DEFINITION of J Curve

The J Curve is an economic theory which states that under certain assumptions, a country's trade deficit will initially worsen after the depreciation of its currency, mainly due to the fact that higher prices on foreign imports will be greater than the reduced volume of imports.

The J Curve operates under the theory that the trading volumes of imports and exports first only experience micro changes. But as time progresses, export levels begin to dramatically increase, due to their more attractive prices to foreign buyers, while domestic consumers contrarily purchase less imported products, due to their greater costs. These parallel actions ultimately shift the trade balance, to present an increased surplus and smaller deficit, compared to those figures before the devaluation. Naturally, the same economic rationale is applicable to the opposite scenarios, where a country experiences a currency appreciation, which would consequently result in an inverted J Curve.

A Deeper Look

So why is there a time lag, for the J Curve to present itself? Mainly because even after a nation’s currency experiences a devaluation in or a depreciation, the total value of imports will likely increase, however exports remain static, until the pre-existing trade contracts play out. But over the long haul, large numbers of foreign consumers may bump up their purchases of products exported into their country, which are cheaper, relative their own domestically-produced products.

Where the J Curve May be Applied

The J Curve concept is a tool utilized across multiple disciplines. In private equity circles, J Curves demonstrate how private equity funds historically usher in negative returns in their initial post-launch years, but then start witnessing gains after they find their footing. Granularly speaking: private equity funds may take early losses because money is initially absorbed by investment costs and management fees.

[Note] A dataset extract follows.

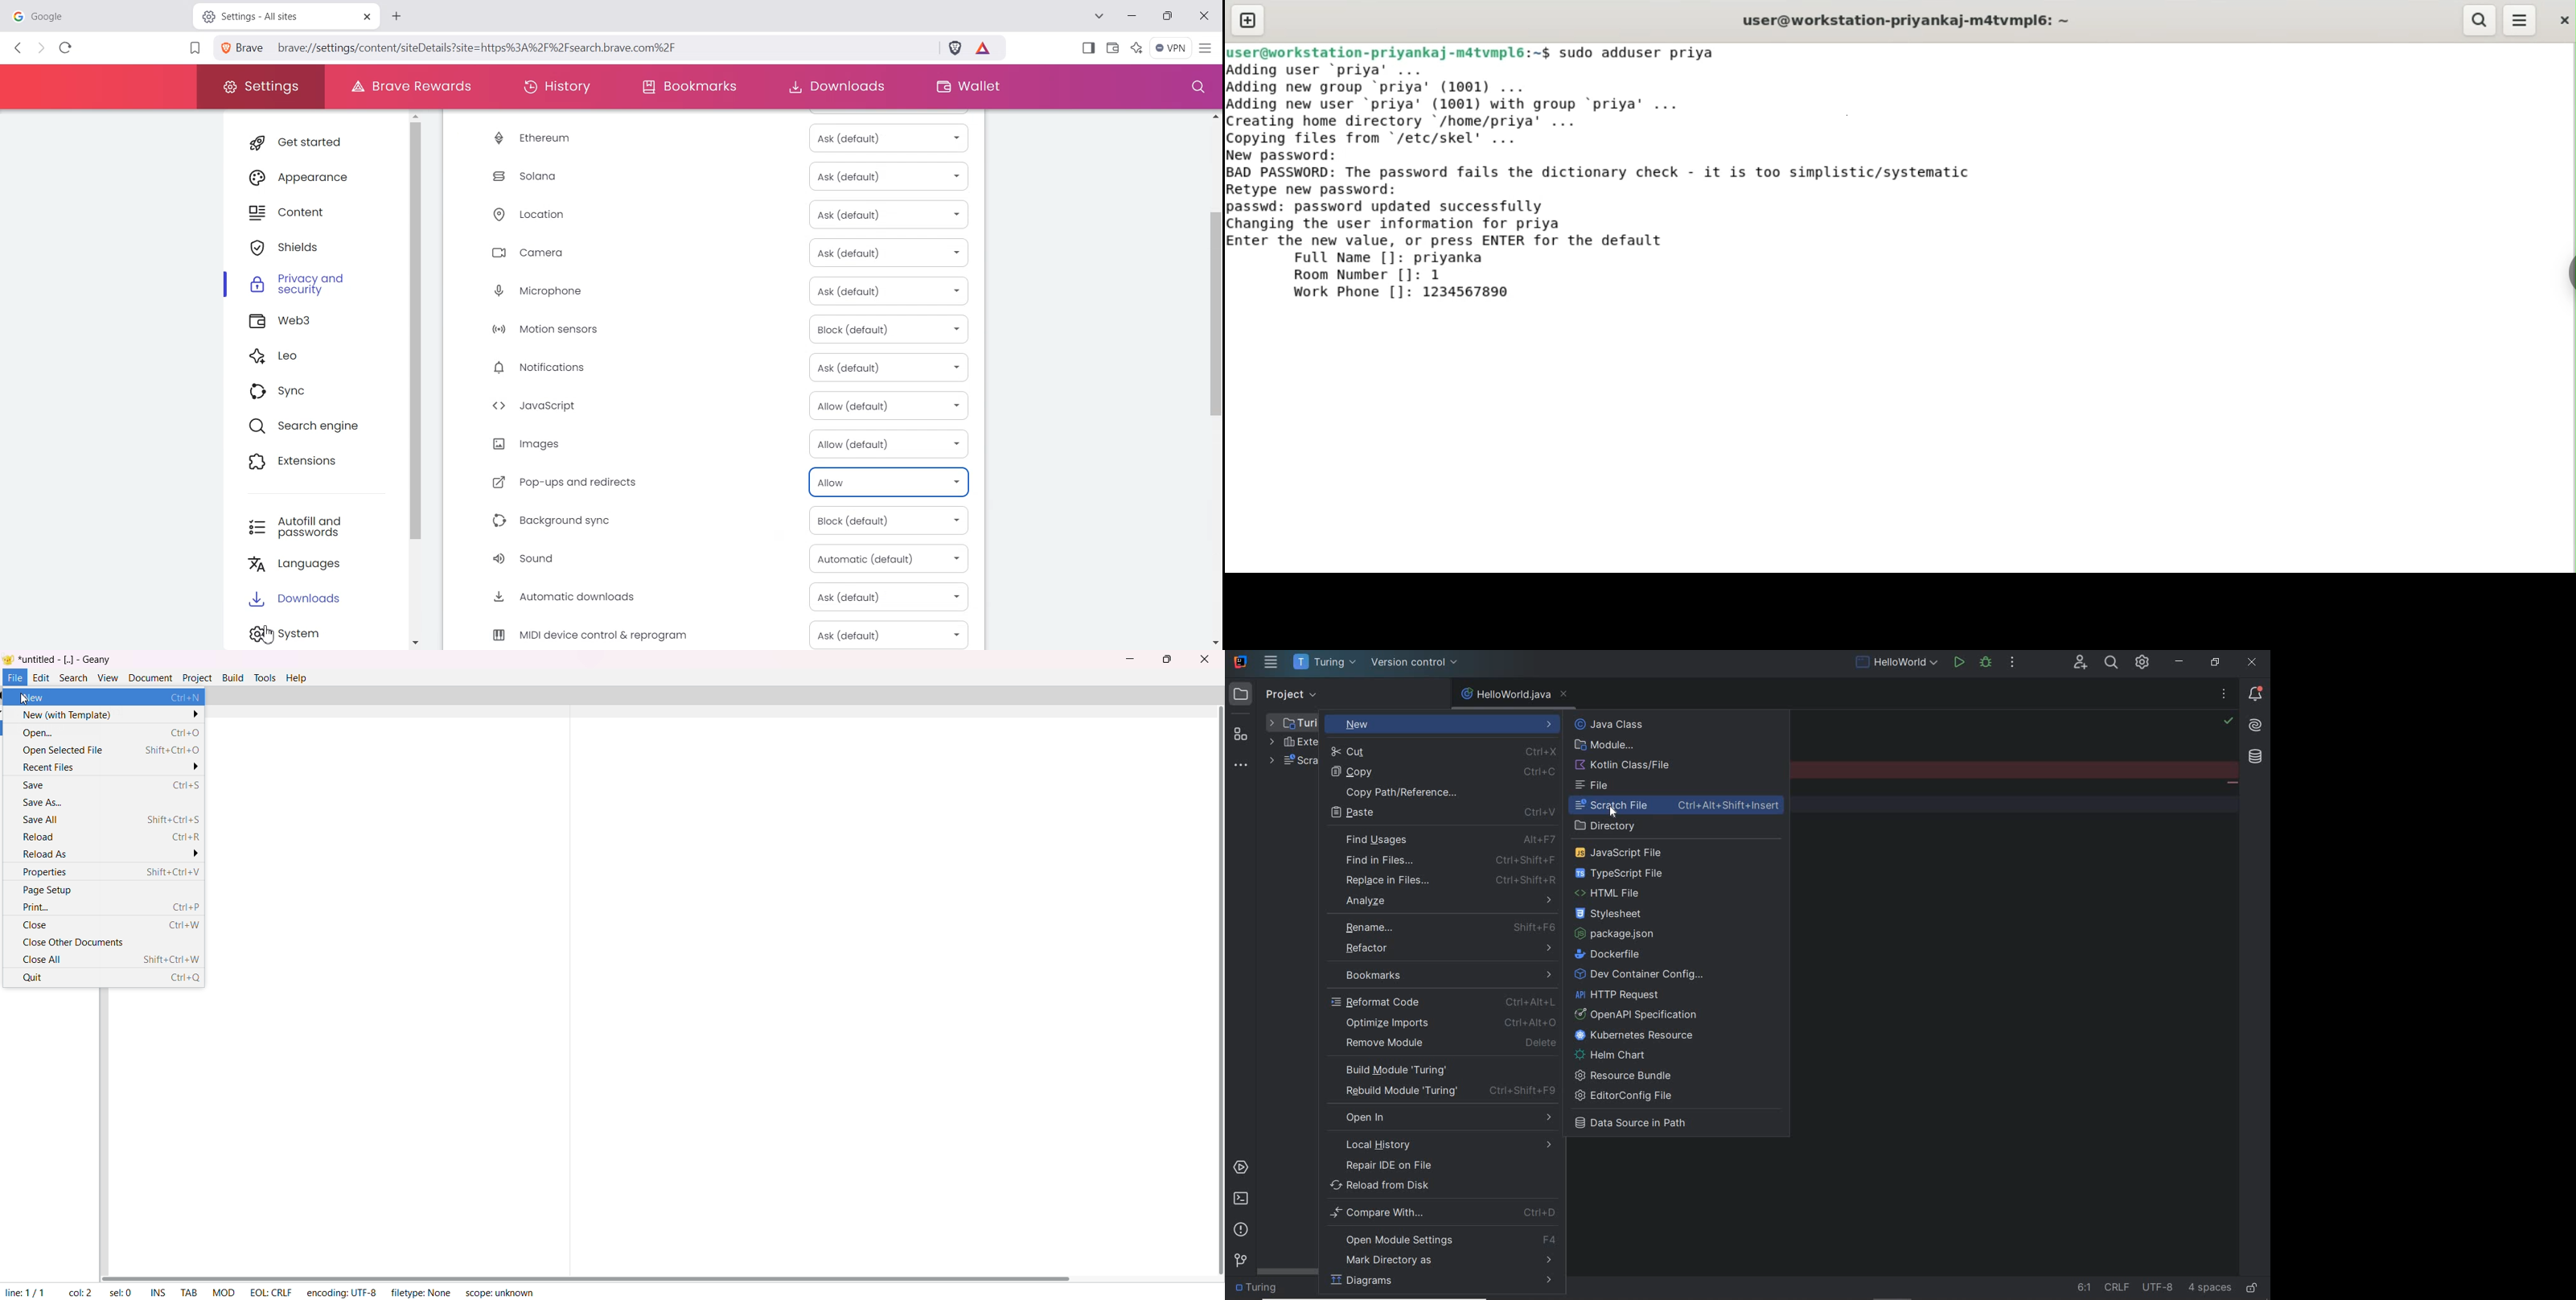 This screenshot has height=1316, width=2576. Describe the element at coordinates (2520, 21) in the screenshot. I see `menu` at that location.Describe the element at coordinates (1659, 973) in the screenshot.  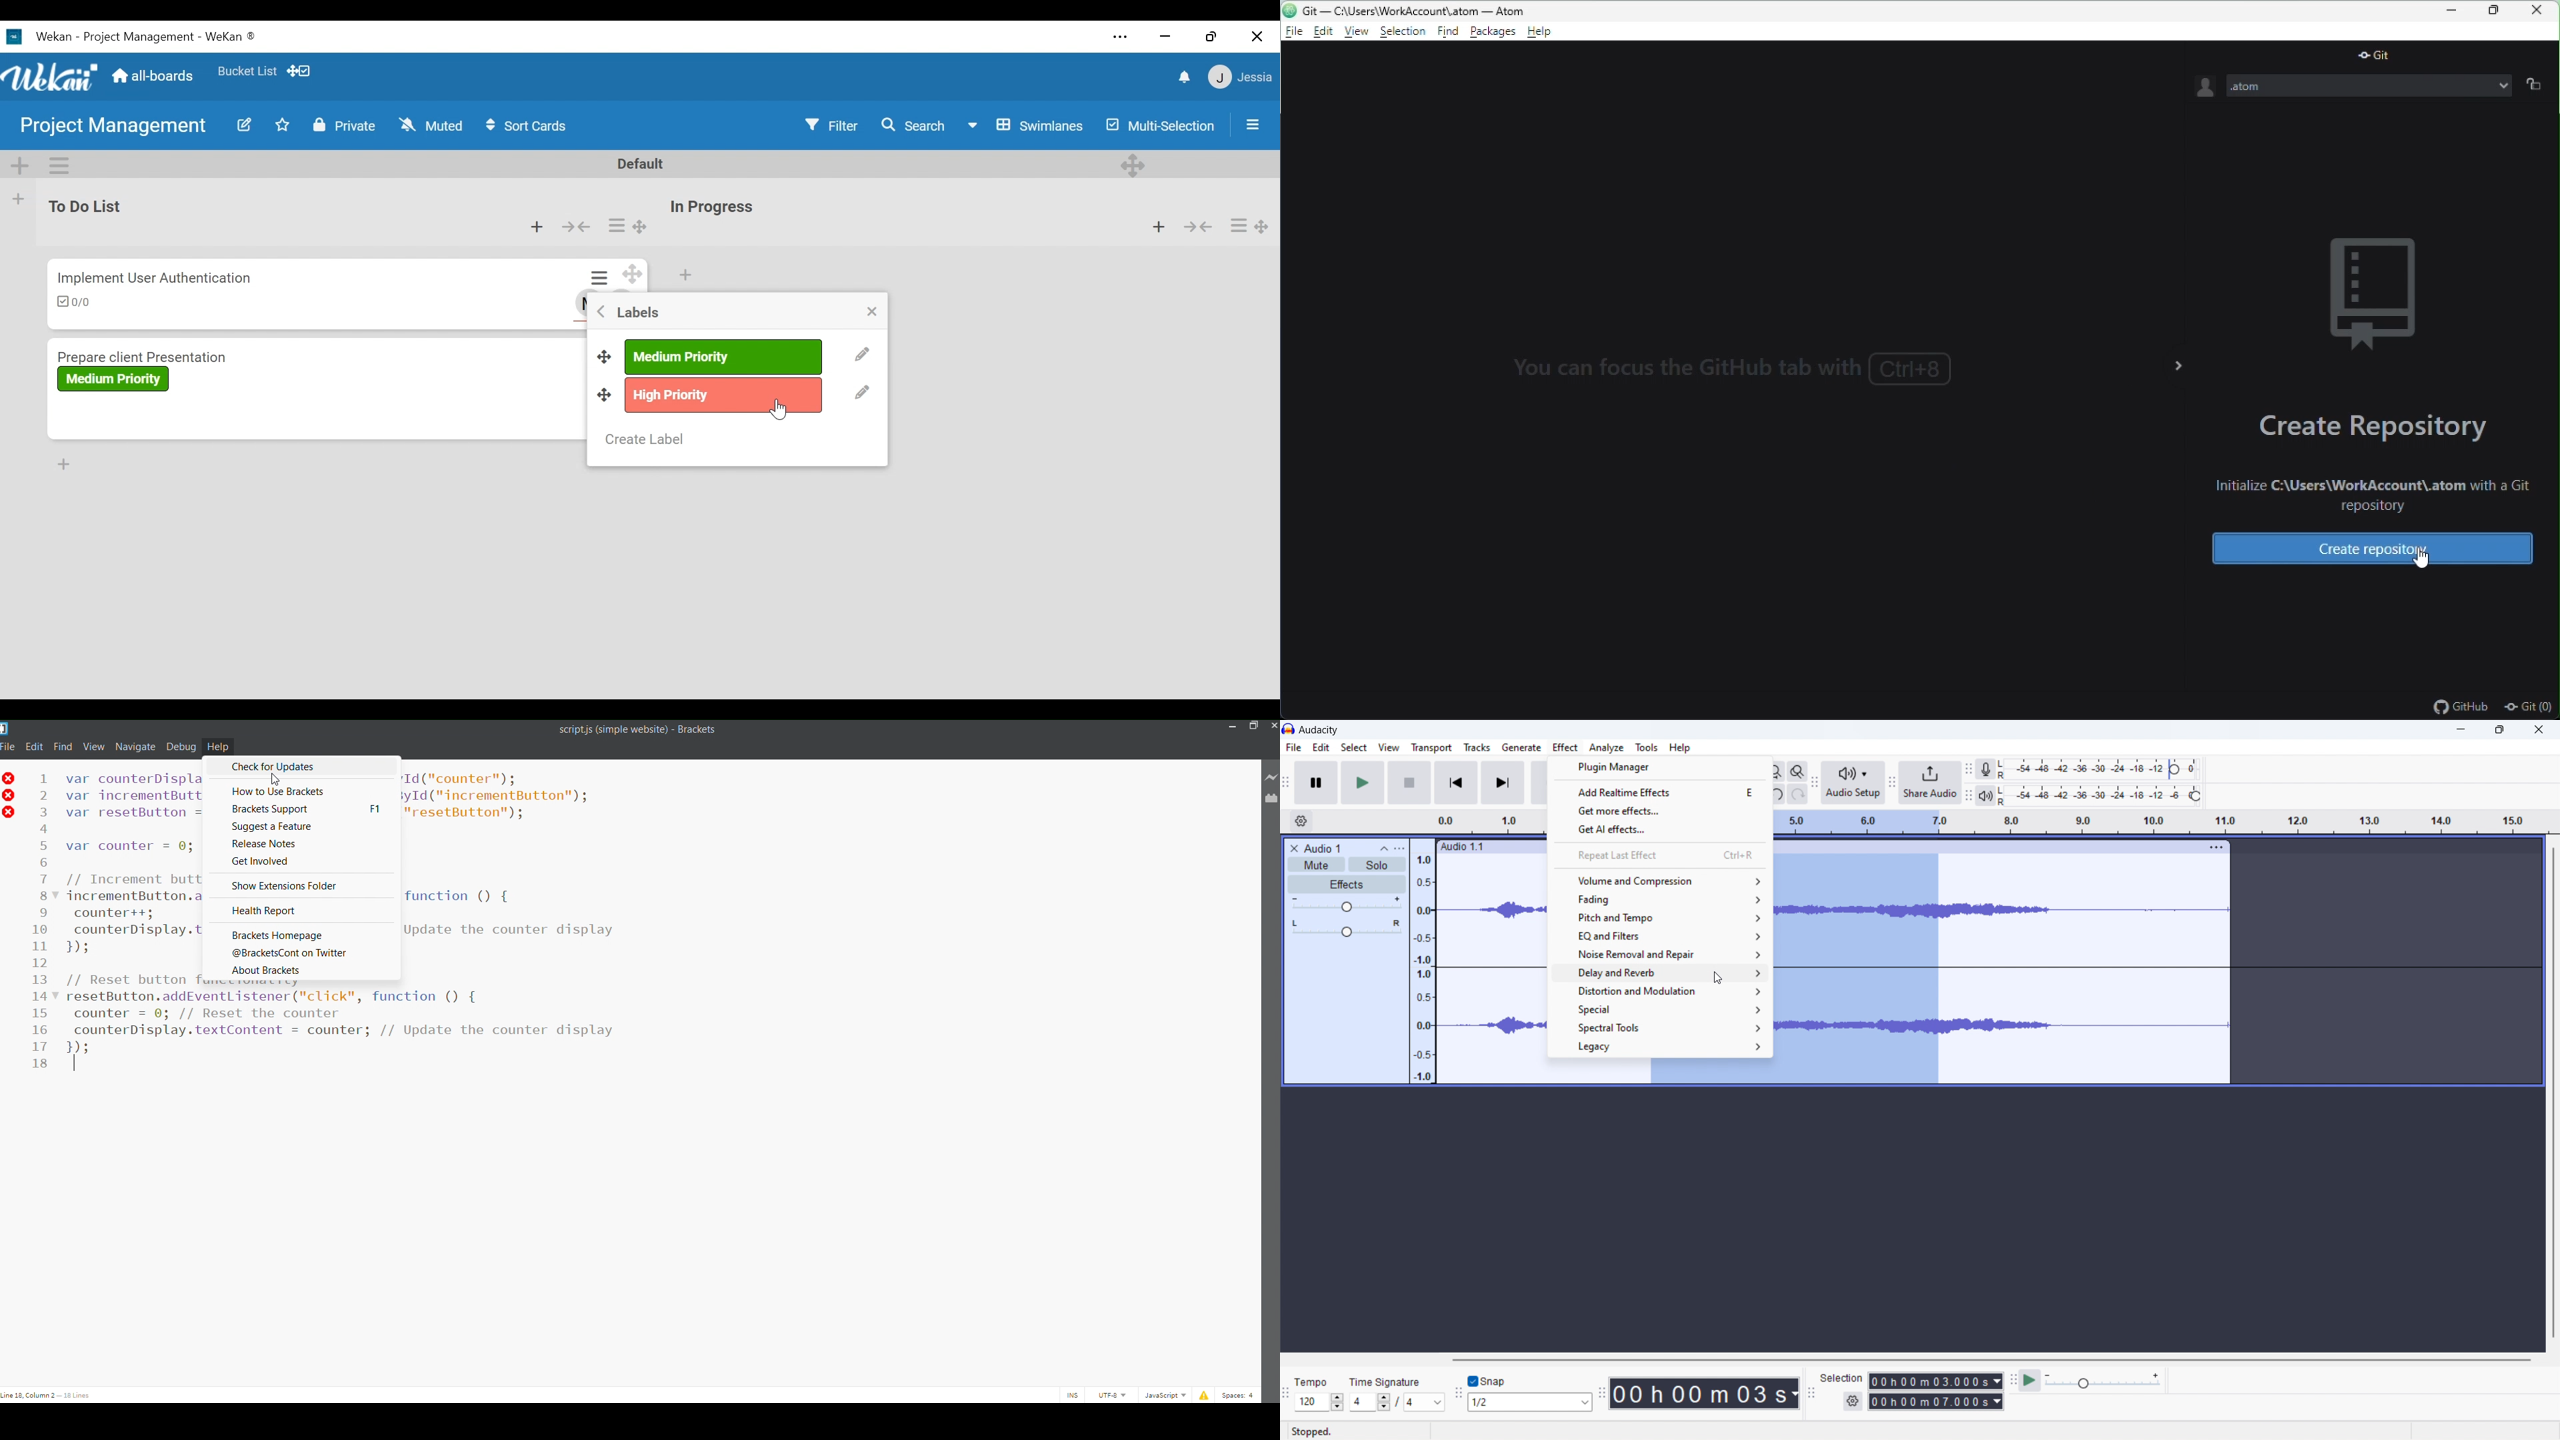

But as funds mature, they begin to manifest previously unrealized gains, through events such as mergers and acquisitions, initial public offerings and leveraged recapitalizations.

In medical circles, J Curves are used in graphs, where the X-axis measures either one of two possible treatable conditions, such as cholesterol levels or blood pressure, while the Y-axis indicated the likelihood of a patient developing cardiovascular disease. 

And in political science, the noted American sociologist James Chowning Davies incorporated the J curve in models used to explain political revolutions, where he asserts that revolutions are a subjective response to a sudden reversal in fortunes after a long period of economic growth, known as “relative deprivation”.